My organization is currently considering the purchase of a new intranet
application server and we are looking for opinions from those who have been
down this road before. In brief the server must support the following:
- 600+ users using various ASP.Net based applications, only 2 currently but
growing over time as old legacy apps are converted;
- Some applications are mission critical, others not so much;
- DB back-end is a seperate SQL-Server 2000 failover cluster (2 machines)
with a shared RAIDed disk array;
- Service must be available 24/7/365;
- App server will act as combo web server (IIS) and application server (.Net
Framework);

We are considering the following specs:
- A 2-machine fail-over cluster with a shared RAIDed disk array (same as our
db design);
- Duel processor machines (2+ GHz cpu's);
- 4 to 8 Gb RAM;

I'd be interested in hearing what others have done for thier setups (pros,
cons, experiences).

Thanks in advance,
C Gatto
Jul 21 '05 #1
4 1970
The machine sounds good. I would get from a good vendor (i.e. Dell) and not
try to put pieces together to save a few bucks. That support really can
come in handy. RAID 5 is always good. Get the dual channel failover too
and internal failover power supplies. Rack mount *everthing IMO (even the
dog). Buy the rack(s) from the same vendor and get one of the 2U slide out
Keyboard/Monitor rack units with a KVM. Naturally, get a good UPS. Two
things normally fail - power supplies and hard disks. With RAID5 (hot-spare
drive), dual power supplies and UPS, you should have a good start on HW.
The CPUs will depend on your needs. You also did not mention backups. That
is the most import thing. Buy the fastest and best backup drives you can
get your hands on (e.g. DLTs) and good bkup software. Another reason to pick
a good vender as, these days, they all sell OEM solutions configured for the
machine/SAN they sell you. Only way to tell is by perf testing your own
needs or extrapolating from current machine perf. Make sure all the HW is
on the MS supported list or there is a good reason it is not. Management is
also key. Include good management sofware (i.e. ms mom, etc.) in the budget
upfront (don't think you will add it on latter - as you probably will not).
As far as clusters go, I still have a bad taste in my mouth back in the day
using LifeKeeper. They are probably better now, but you may not need for
web stuff. Your ASP and WS apps are stateless, so your client should be
able to fail over to a working server (the SQL cluster is probably required
however but have never did one.) The options here are far and wide.

--
William Stacey, MVP
http://mvp.support.microsoft.com

"Chris Gatto" <cg****@nbnet.nb.ca@removeme> wrote in message
news:ut**************@TK2MSFTNGP14.phx.gbl...
Hello,

My organization is currently considering the purchase of a new intranet
application server and we are looking for opinions from those who have been down this road before. In brief the server must support the following:
- 600+ users using various ASP.Net based applications, only 2 currently but growing over time as old legacy apps are converted;
- Some applications are mission critical, others not so much;
- DB back-end is a seperate SQL-Server 2000 failover cluster (2 machines)

→ Material
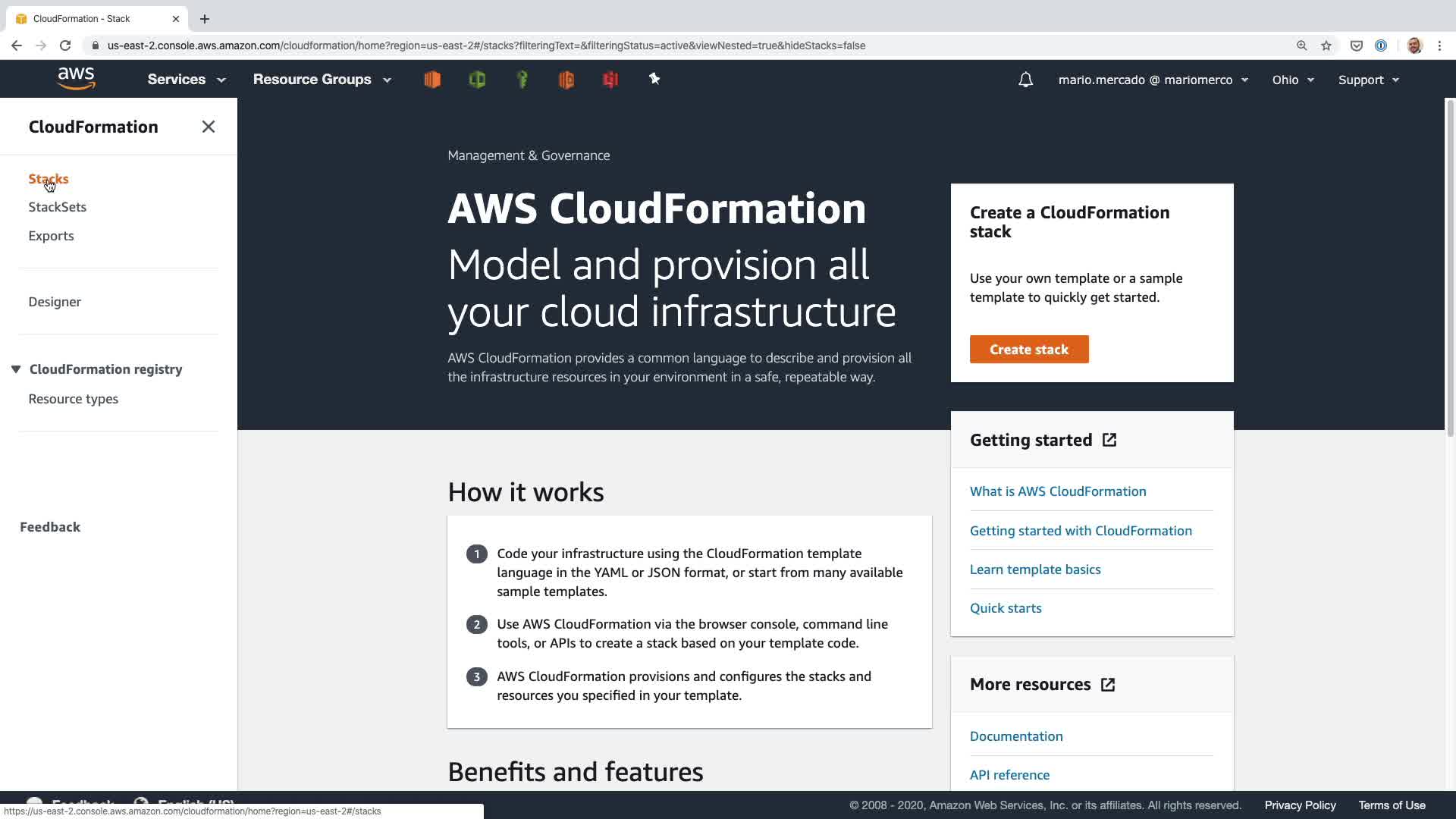The width and height of the screenshot is (1456, 819).
Task: Open the green key service shortcut icon
Action: 522,80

→ Exercise
Resume the newsgroup thread about buying an intranet application server, continuing from its last line.

→ Written answer
with a shared RAIDed disk array;
- Service must be available 24/7/365;
- App server will act as combo web server (IIS) and application server (.Net Framework);

We are considering the following specs:
- A 2-machine fail-over cluster with a shared RAIDed disk array (same as our db design);
- Duel processor machines (2+ GHz cpu's);
- 4 to 8 Gb RAM;

I'd be interested in hearing what others have done for thier setups (pros,
cons, experiences).

Thanks in advance,
C Gatto


Jul 21 '05 #2
I would recommend against the shared RAID array on the App servers. You
won't be hosting data on your app servers. Instead, each machine can have a
simple RAID 0 configuration (mirrored drives) for reliability, and good
backup. It is far more important that you be able to publish changes to
your application server than it is to keep data on them, so good management
and publishing software is essential. Make sure to mirror your system
partition as well as your application partition (some folks forget to
mirror the system partition, and end up with costly downtime). Keep your
applications off of your system partition (configure IIS to run from the D:
drive). Make sure that both machines can be backed up with a nice fast
backup unit.

Practice restoring them.

Don't plan to run Biztalk on this config. If you want Biztalk, it will need
its own servers.

Also, you are going to want to put in load balancing so that the same apps
will run on both machines. Normally, for an app server farm, I *start* at
three servers and go up from there, depending on load. Sounds like your
load is light, but if you wait until you have a heavy load, it may be
difficult to fix this. Get three servers in a load balancing configuration.
As for load balancing, Windows Server 2003 supports an excellent software
solution. If you are looking for a hardware solution, I've been happy with
products from F5 in the past, and I recommend them.

Make sure that you have a staging/testing configuration that mirrors the
load balancing, so that you don't wait until your app gets to production to
discover that the developer is storing the application state locally. (This
is much less of a problem in .Net than it was in ASP). Get a server to host
your Application Center Test and a couple of smaller machines to act as
agents, so that you can stress the test configuration and (after hours) the
production configuration as well.

The switches need to be fast and configurable. You will need to either
configure VLANs or have isolated switches. (Configuring the VLAN requires a
little more expertise, but it is considerably more flexible). Get machines
with dual Gigabit Ethernet cards and configure the cards to run as failover
for one another.

I agree with William about the racks and UPS and keyboard drawer. I would
add that you want a digital KVM solution over IP, so that you don't need a
keyboard and screen in every rack, and so that you can control the servers
from a remote location if you need to. This will save real headaches and
can make it much less expensive to live up to that uptime promise.
(especially if you want to get within any real chance of hitting four
nines).

Hope this helps,

--
--- Nick Malik [Microsoft]
MCSD, CFPS, Certified Scrummaster
http://blogs.msdn.com/nickmalik

Disclaimer: Opinions expressed in this forum are my own, and not
representative of my employer.
I do not answer questions on behalf of my employer. I'm just a
programmer helping programmers.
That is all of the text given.